Depuis le début de cette procédure, faute de majorité au Sénat, les démocrates savent que Donald Trump a de fortes chances d’être in fine acquitté. Dès lors se posait un dilemme. Soit les démocrates fermaient les yeux sur cette affaire, soit ils choisissaient de la mettre au jour, pour mémoire.
La gravité des faits incriminés, l’abus de pouvoir à des fins personnelles, rend dérisoire la mise en accusation du démocrate Bill Clinton par les républicains, en 1998, poursuivi pour un parjure destiné à masquer une embarrassante affaire extraconjugale. La stratégie d’obstruction de la Maison Blanche a cependant privé les démocrates des témoignages des proches de Donald Trump qui auraient établi sans contradiction possible une tentative de chantage du président.
Le « théorème de la Ve Avenue »
La Chambre des représentants a considéré qu’elle n’avait rien à gagner à une longue guérilla judiciaire pour obtenir le témoignage du bras droit du président, Mick Mulvaney, ou celui de son conseiller à la sécurité nationale, John Bolton, limogé en septembre. Elle a choisi d’avancer à marche forcée et a inévitablement rendu son dossier moins convaincant. Elle a dû se contenter d’un faisceau d’informations procurées par les diplomates et les conseillers qui ont choisi de livrer leur part de vérité.

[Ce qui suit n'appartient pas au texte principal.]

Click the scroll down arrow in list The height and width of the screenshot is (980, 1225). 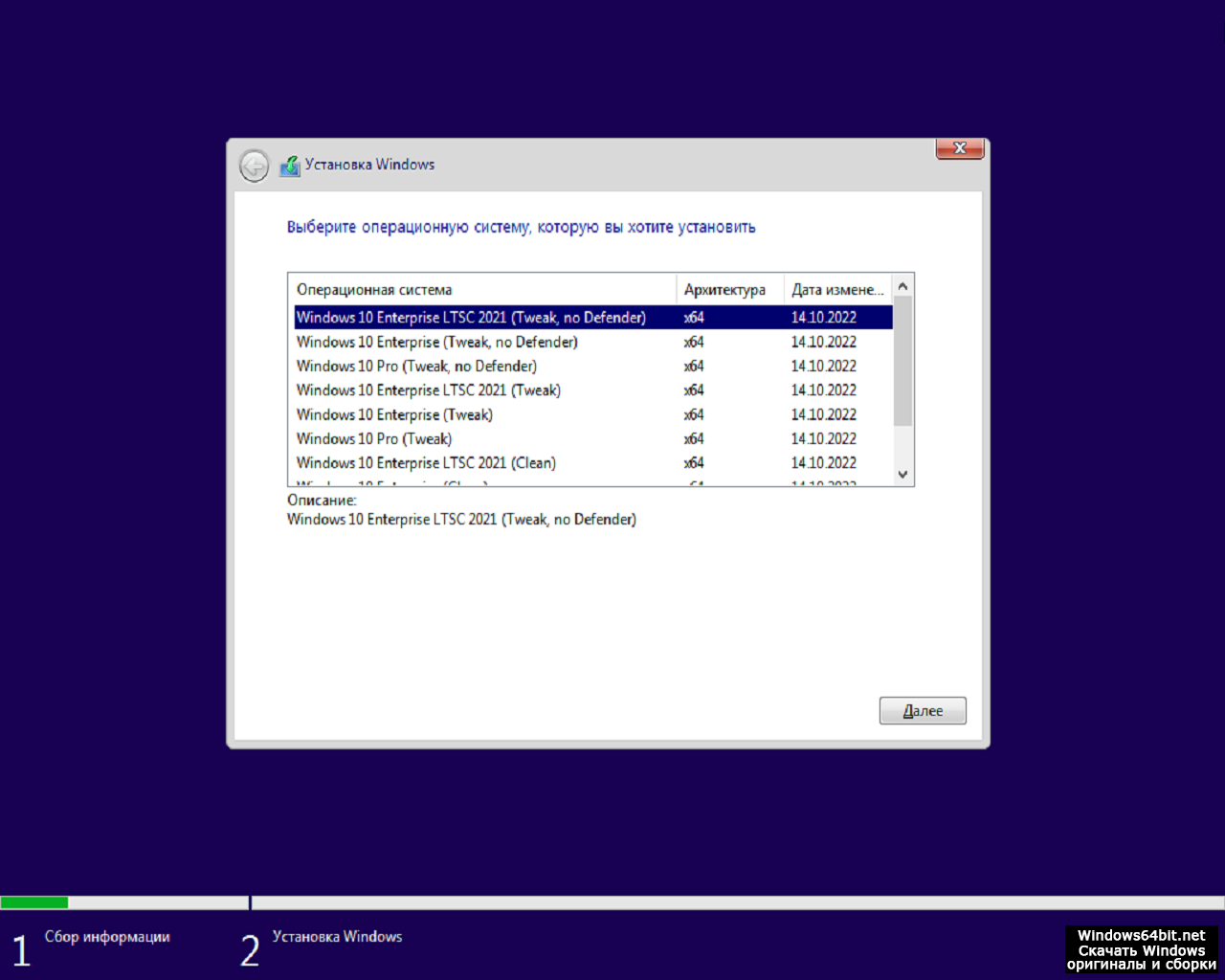(x=902, y=475)
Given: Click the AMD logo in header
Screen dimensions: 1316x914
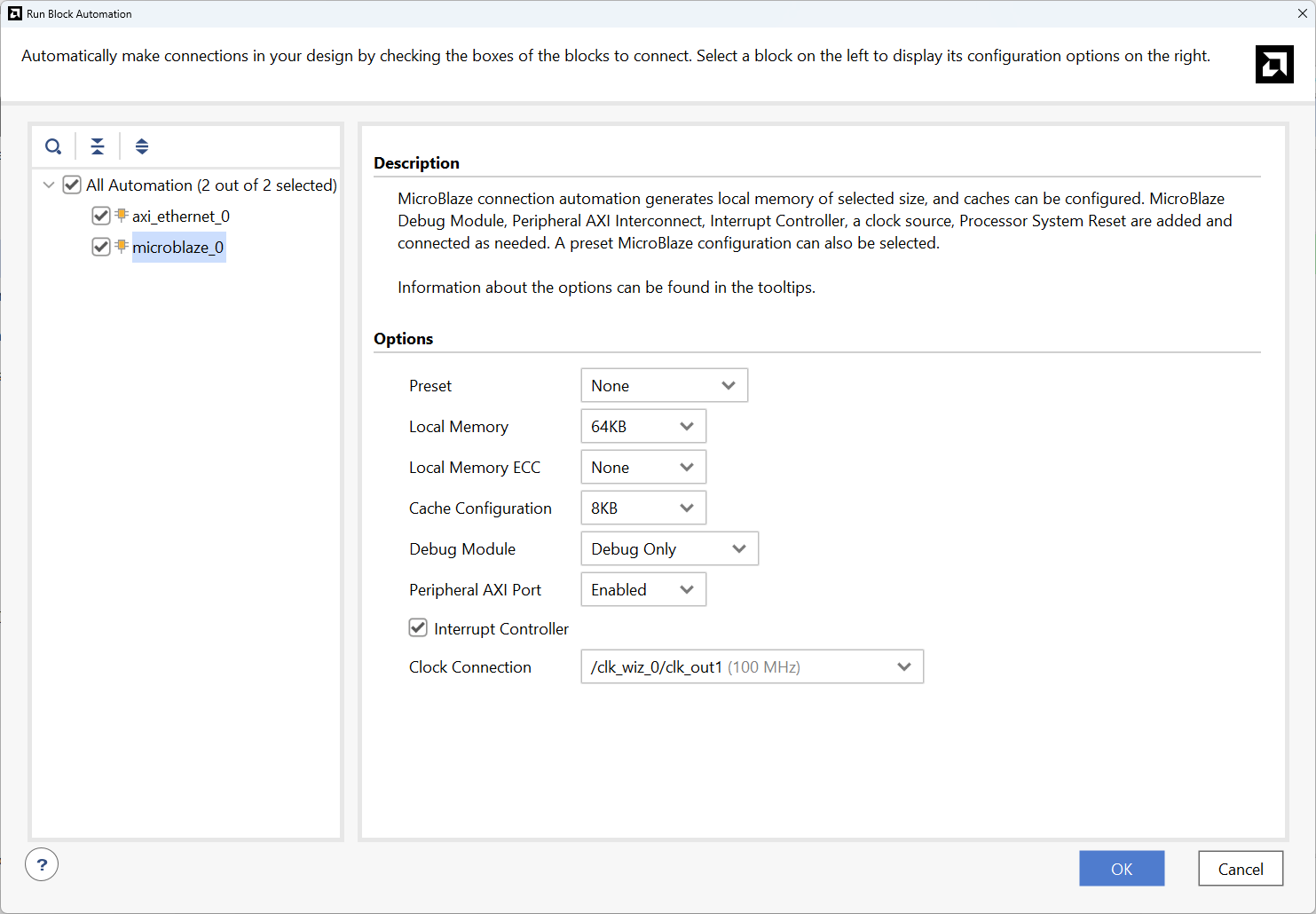Looking at the screenshot, I should click(x=1274, y=64).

La première option, celle de détourner le regard, était sans doute la plus confortable. Elle permettait de faire l’économie d’une bataille perdue d’avance et de s’épargner l’animosité d’un président qui ne tolère aucun contre-pouvoir. Ce choix du cynisme qui règne en maître à la Maison Blanche revenait à valider le « théorème de la Ve Avenue », celui avancé par Donald Trump lui-même, selon lequel il pourrait tirer sur des passants arpentant la célèbre artère new-yorkaise sans perdre un seul électeur.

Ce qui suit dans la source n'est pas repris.